Aun así, muchos otros chicos lo usan para ir a clase, sobre todo en primavera, cuando hace mejor clima. Pero a mí me gusta ese camino, especialmente en otoño, pues es mucho menos frecuentado y resulta mucho más relajante. Disfruto con el suave crujido de la hojarasca bajo mis deportivas, con el sudario pardo y dorado que lo cubre todo con una atmósfera de sempiterna quietud, solo rota por la danza de la fronda en su caída.

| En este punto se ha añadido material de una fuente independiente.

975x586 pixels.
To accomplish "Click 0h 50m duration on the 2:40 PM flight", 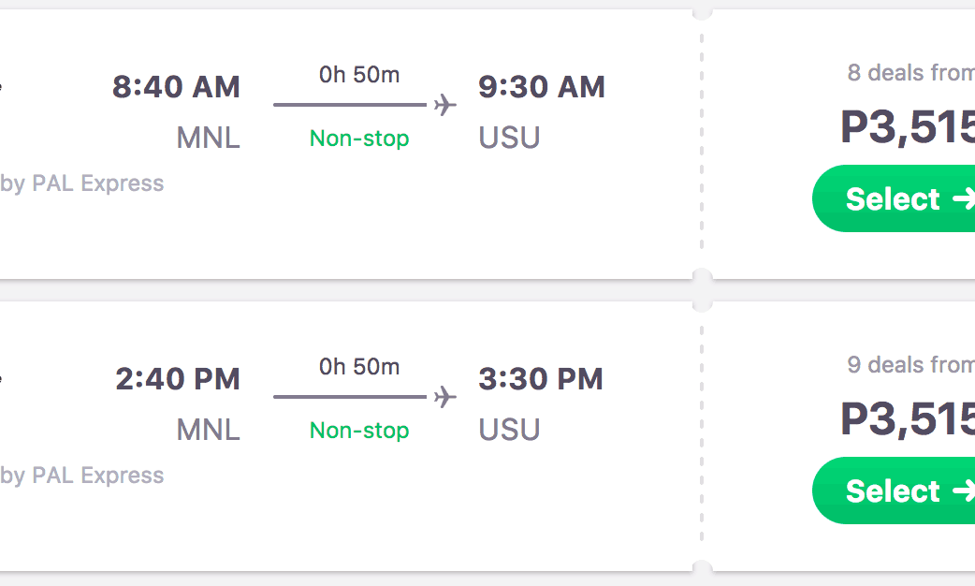I will (359, 367).
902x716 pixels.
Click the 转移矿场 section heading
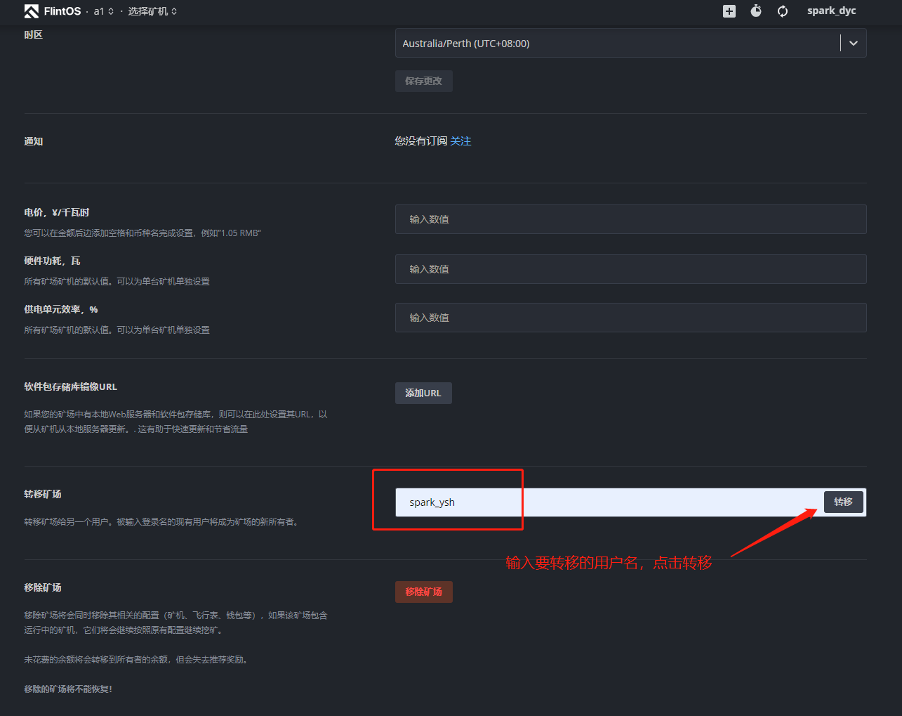click(x=43, y=494)
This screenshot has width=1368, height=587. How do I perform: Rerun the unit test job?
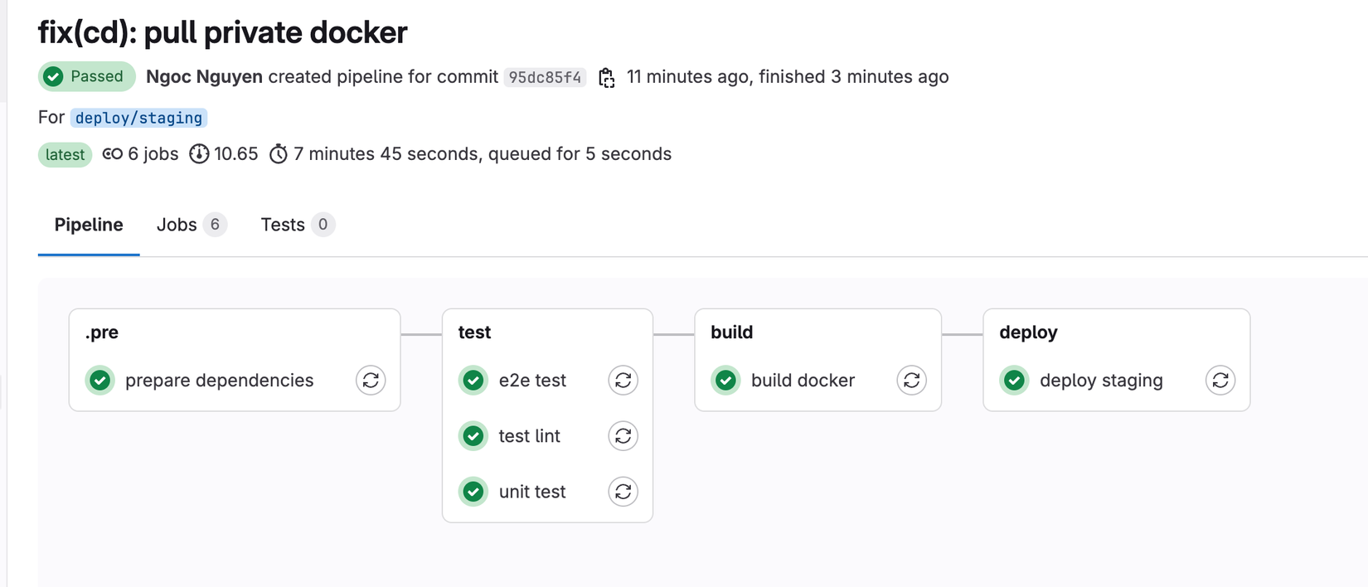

Pero todos procuran evitar el sendero cuando oscurece. Este ha sido siempre un pueblo tranquilo pero, a la caída del crepúsculo, la paz se torna lóbrega y la quietud se recrudece. Fue a esas horas cuando lo vi por primera vez.

Volvía tarde porque me había quedado después de clase a ayudar a la profesora del taller de dibujo a guardar los materiales. La mayoría de los chicos del instituto aceptaríamos perder todo un fin de semana por pasar más tiempo con la señorita Ana, recién licenciada en bellas artes. Al terminar, le dije que mi madre vendría a recogerme. Mentí. Todavía hoy no entiendo por qué, ¿acaso no era ese el objetivo?, cualquier otro hubiese alardeado de ir en coche con ella durante semanas. Pero me acobardé. Agradecí su oferta de llevarme hasta casa y me quedé unos minutos a la entrada del centro, viéndola marcharse. Después me dirigí al camino del bosque.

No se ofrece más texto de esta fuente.